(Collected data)
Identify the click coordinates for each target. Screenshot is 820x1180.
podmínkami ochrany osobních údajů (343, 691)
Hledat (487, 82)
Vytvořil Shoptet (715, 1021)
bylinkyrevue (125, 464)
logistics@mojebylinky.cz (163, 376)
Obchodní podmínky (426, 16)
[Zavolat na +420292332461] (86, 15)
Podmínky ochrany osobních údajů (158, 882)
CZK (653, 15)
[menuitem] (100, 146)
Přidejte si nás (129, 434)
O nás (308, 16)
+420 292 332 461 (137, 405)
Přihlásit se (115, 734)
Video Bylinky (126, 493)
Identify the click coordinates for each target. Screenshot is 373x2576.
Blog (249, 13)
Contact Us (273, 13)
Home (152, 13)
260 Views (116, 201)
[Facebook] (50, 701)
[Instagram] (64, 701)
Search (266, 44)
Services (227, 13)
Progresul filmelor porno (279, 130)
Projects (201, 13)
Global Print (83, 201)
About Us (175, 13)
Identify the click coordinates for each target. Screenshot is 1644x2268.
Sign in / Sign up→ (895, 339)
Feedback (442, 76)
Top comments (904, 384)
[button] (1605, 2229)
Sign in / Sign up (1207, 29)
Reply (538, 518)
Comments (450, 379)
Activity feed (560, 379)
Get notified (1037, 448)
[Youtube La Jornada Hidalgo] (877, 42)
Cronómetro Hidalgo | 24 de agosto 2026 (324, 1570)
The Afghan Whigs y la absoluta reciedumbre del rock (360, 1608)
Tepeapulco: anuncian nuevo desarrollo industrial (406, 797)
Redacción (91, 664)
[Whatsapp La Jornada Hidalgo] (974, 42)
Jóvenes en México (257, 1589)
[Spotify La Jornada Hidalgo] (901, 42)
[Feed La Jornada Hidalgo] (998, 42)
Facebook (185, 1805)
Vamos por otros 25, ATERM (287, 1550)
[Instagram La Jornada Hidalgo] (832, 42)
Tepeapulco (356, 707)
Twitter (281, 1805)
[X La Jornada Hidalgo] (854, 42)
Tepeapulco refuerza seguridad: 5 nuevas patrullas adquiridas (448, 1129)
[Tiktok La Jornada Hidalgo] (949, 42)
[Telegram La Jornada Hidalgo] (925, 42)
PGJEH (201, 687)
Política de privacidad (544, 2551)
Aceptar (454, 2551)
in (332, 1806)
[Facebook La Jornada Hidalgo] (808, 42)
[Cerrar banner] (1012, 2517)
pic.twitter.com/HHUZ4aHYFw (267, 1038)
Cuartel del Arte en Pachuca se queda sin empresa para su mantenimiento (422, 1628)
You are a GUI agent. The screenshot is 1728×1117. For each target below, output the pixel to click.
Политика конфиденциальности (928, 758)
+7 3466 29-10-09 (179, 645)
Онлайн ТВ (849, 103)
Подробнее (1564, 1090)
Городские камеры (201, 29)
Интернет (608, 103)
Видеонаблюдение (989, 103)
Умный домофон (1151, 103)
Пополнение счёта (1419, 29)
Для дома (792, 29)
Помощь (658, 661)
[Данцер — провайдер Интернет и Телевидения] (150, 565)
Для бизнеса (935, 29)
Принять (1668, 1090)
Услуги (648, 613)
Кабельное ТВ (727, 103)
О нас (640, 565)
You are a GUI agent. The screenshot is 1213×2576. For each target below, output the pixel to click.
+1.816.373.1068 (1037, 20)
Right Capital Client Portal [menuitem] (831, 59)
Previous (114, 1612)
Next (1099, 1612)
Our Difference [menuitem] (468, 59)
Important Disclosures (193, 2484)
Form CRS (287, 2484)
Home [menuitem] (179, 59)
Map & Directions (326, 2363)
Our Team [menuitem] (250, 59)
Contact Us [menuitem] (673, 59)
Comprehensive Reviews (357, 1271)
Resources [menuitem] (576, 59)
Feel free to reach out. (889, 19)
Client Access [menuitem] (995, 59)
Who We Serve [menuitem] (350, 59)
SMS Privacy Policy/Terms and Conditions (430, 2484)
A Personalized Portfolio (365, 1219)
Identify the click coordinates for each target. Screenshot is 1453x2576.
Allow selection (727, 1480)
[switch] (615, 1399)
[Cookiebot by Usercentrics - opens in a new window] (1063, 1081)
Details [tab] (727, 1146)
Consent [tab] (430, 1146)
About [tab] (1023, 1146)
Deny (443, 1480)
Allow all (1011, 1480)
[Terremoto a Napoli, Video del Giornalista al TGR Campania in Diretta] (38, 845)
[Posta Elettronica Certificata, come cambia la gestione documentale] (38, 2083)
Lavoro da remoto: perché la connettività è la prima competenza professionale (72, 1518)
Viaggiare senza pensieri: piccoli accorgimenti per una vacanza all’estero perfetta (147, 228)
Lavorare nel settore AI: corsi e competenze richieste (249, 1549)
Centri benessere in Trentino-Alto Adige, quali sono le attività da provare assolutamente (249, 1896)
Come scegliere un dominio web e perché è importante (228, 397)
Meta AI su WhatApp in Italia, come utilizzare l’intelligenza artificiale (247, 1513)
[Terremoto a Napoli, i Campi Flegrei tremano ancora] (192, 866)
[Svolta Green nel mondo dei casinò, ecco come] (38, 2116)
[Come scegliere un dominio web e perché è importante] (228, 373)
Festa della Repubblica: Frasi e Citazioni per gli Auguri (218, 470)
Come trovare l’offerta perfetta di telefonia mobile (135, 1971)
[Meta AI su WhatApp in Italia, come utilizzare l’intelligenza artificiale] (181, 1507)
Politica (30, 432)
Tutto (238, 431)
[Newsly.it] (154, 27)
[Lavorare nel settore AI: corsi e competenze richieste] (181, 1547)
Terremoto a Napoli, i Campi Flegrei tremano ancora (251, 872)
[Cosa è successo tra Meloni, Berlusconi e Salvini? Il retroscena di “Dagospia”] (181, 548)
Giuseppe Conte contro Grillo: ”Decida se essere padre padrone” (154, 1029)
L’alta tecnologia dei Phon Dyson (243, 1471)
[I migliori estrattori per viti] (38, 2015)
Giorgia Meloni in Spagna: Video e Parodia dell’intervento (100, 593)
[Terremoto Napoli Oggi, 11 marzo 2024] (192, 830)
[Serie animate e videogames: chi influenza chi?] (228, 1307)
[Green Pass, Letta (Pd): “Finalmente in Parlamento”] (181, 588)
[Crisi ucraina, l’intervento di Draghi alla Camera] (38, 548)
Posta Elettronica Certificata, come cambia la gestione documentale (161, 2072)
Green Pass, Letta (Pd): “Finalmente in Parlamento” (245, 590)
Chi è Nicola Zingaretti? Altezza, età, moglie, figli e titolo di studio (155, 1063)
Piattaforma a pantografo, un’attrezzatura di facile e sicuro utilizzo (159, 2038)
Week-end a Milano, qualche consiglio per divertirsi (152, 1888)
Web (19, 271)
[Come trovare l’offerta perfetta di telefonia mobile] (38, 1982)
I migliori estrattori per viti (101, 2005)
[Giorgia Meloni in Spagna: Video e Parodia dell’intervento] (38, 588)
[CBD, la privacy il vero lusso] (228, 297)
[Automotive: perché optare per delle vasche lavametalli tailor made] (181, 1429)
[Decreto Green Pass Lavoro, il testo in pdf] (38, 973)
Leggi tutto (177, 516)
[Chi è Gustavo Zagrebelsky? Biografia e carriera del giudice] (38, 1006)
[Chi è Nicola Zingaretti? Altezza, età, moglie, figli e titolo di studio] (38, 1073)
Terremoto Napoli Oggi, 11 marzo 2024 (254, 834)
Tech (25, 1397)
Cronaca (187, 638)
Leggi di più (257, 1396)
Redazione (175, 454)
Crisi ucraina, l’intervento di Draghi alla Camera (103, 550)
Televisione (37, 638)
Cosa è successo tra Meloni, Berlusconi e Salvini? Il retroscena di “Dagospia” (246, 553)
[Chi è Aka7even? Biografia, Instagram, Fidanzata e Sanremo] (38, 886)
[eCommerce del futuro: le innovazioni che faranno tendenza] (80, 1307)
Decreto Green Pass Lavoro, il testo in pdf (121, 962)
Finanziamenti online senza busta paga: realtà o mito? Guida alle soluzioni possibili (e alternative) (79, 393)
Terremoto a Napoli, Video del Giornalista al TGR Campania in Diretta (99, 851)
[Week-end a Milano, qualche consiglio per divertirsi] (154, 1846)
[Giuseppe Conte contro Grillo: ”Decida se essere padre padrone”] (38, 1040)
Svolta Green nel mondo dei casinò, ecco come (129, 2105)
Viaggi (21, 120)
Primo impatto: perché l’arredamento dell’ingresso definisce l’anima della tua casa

_INSTRUCTIONS FOR THE TASK_.
Restate word for word only the lines above from the line containing "Помощь (658, 661)" to the line containing "[Come scegliere un", both of them included.

_OUTPUT FOR THIS TASK_.
Помощь (658, 661)
[Данцер — провайдер Интернет и Телевидения] (150, 565)
Для бизнеса (935, 29)
Принять (1668, 1090)
Услуги (648, 613)
Кабельное ТВ (727, 103)
О нас (640, 565)
You are a GUI agent. The screenshot is 1213×2576. For each target below, output the pixel to click.
+1.816.373.1068 (1037, 20)
Right Capital Client Portal [menuitem] (831, 59)
Previous (114, 1612)
Next (1099, 1612)
Our Difference [menuitem] (468, 59)
Important Disclosures (193, 2484)
Form CRS (287, 2484)
Home [menuitem] (179, 59)
Map & Directions (326, 2363)
Our Team [menuitem] (250, 59)
Contact Us [menuitem] (673, 59)
Comprehensive Reviews (357, 1271)
Resources [menuitem] (576, 59)
Feel free to reach out. (889, 19)
Client Access [menuitem] (995, 59)
Who We Serve [menuitem] (350, 59)
SMS Privacy Policy/Terms and Conditions (430, 2484)
A Personalized Portfolio (365, 1219)
Identify the click coordinates for each target. Screenshot is 1453x2576.
Allow selection (727, 1480)
[switch] (615, 1399)
[Cookiebot by Usercentrics - opens in a new window] (1063, 1081)
Details [tab] (727, 1146)
Consent [tab] (430, 1146)
About [tab] (1023, 1146)
Deny (443, 1480)
Allow all (1011, 1480)
[Terremoto a Napoli, Video del Giornalista al TGR Campania in Diretta] (38, 845)
[Posta Elettronica Certificata, come cambia la gestione documentale] (38, 2083)
Lavoro da remoto: perché la connettività è la prima competenza professionale (72, 1518)
Viaggiare senza pensieri: piccoli accorgimenti per una vacanza all’estero perfetta (147, 228)
Lavorare nel settore AI: corsi e competenze richieste (249, 1549)
Centri benessere in Trentino-Alto Adige, quali sono le attività da provare assolutamente (249, 1896)
Come scegliere un dominio web e perché è importante (228, 397)
Meta AI su WhatApp in Italia, come utilizzare l’intelligenza artificiale (247, 1513)
[Terremoto a Napoli, i Campi Flegrei tremano ancora] (192, 866)
[Svolta Green nel mondo dei casinò, ecco come] (38, 2116)
[Come scegliere un dominio web e perché è importante] (228, 373)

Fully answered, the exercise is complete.